That’s right: vinyl records are about to become a billion dollar industry. That’s the latest prediction from Deloitte, who exclusively shared their data with Digital Music News.
Looks like those beard-growing, wine-sipping hipsters were on to something. That is, a billion dollars worth of something. According to a game-smashing prediction released this morning, sales of vinyl records are set to become a billion dollar industry. That is, in 2017 after just seven years.
Specifically, sales of records themselves will reach the $800-900 million-mark, with turntables and other accessories likely throwing things into 9-figures.
After that, who knows how big this can go. The prediction was outlined in Deloitte’s just-issued ‘TMT Predictions’ report. “Music industry vinyl is expected to continue its remarkable resurgence, approaching US $1 billion globally in revenues for the first time this millennium,” the report declares.
“New vinyl revenues and units are likely to enjoy a seventh consecutive year of double-digit growth in 2017.”
Actually, music industry groups like the IFPI have been counting ten straight years of growth. But hey, let’s not squabble: this is a growth spurt that keeps going, and bringing new users into the mix. And reshaping an entire music industry in the process.
40 million vs. 1 billion…
But lest we get ahead of ourselves, Deloitte is calming expectations on this format. And putting things into perspective. The report notes that total vinyl album sales topped 1 billion in 1981, a figure that dwarfs expectations of 40 million units in 2017.
Further cooling things, Deloitte also says that vinyl records will never be the main event. Instead, wax will always play second fiddle to digital, which is at the start of its own mega-explosion. According to the report, vinyl records are expected to comprise 6 percent of broader global music industry revenues of approximately $15 billion this year. “However, vinyl is unlikely to ever be music’s major growth or profit engine, with the future of music squarely focused on digital,” the report concludes.
Now here’s where the plot starts to seriously thicken.
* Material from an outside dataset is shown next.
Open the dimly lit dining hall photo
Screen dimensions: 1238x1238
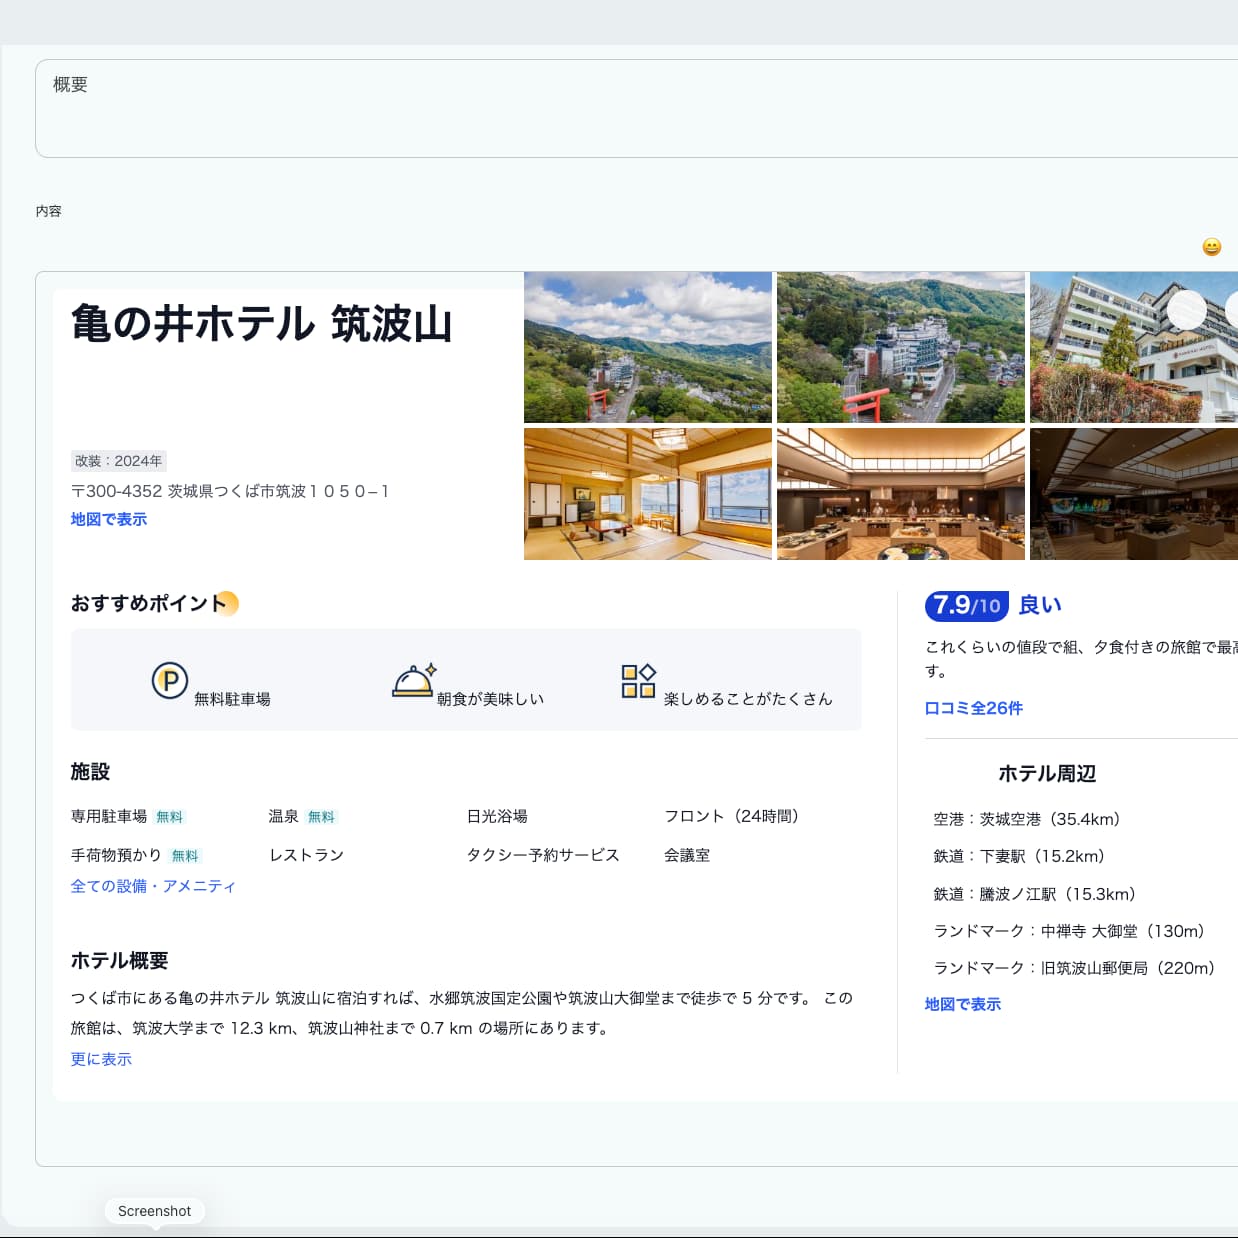click(x=1134, y=494)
Because it turns out that the rise of streaming and vinyl records go hand-in-hand. Indeed, the latest research suggests that vinyl isn’t an alternative to streaming, it’s being powered by it. Indeed, the real uptick in vinyl records happened around 2008, which not-so-randomly corresponds with the birth of Spotify.
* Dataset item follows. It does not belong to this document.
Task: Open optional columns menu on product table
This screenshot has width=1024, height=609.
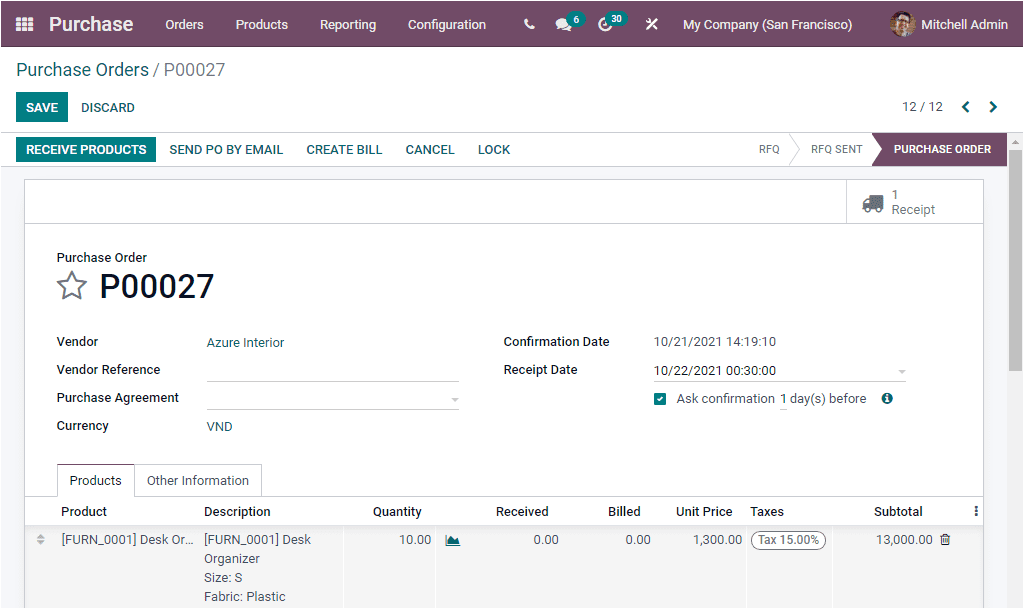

Now here’s where this gets even more nuts. Because not only are streaming and vinyl linked, but patented technology is intertwining the two formats. Just last year, Digital Music News broke the story on an experimental breakthrough in Austria related to ‘HD Vinyl,’ a format that will actually link back to your streaming account. That is, on top of offering massively greater fidelity, durability, and even embedded track metadata.
Written while listening to Jamie xx, Tove Lo, and Erik Satie.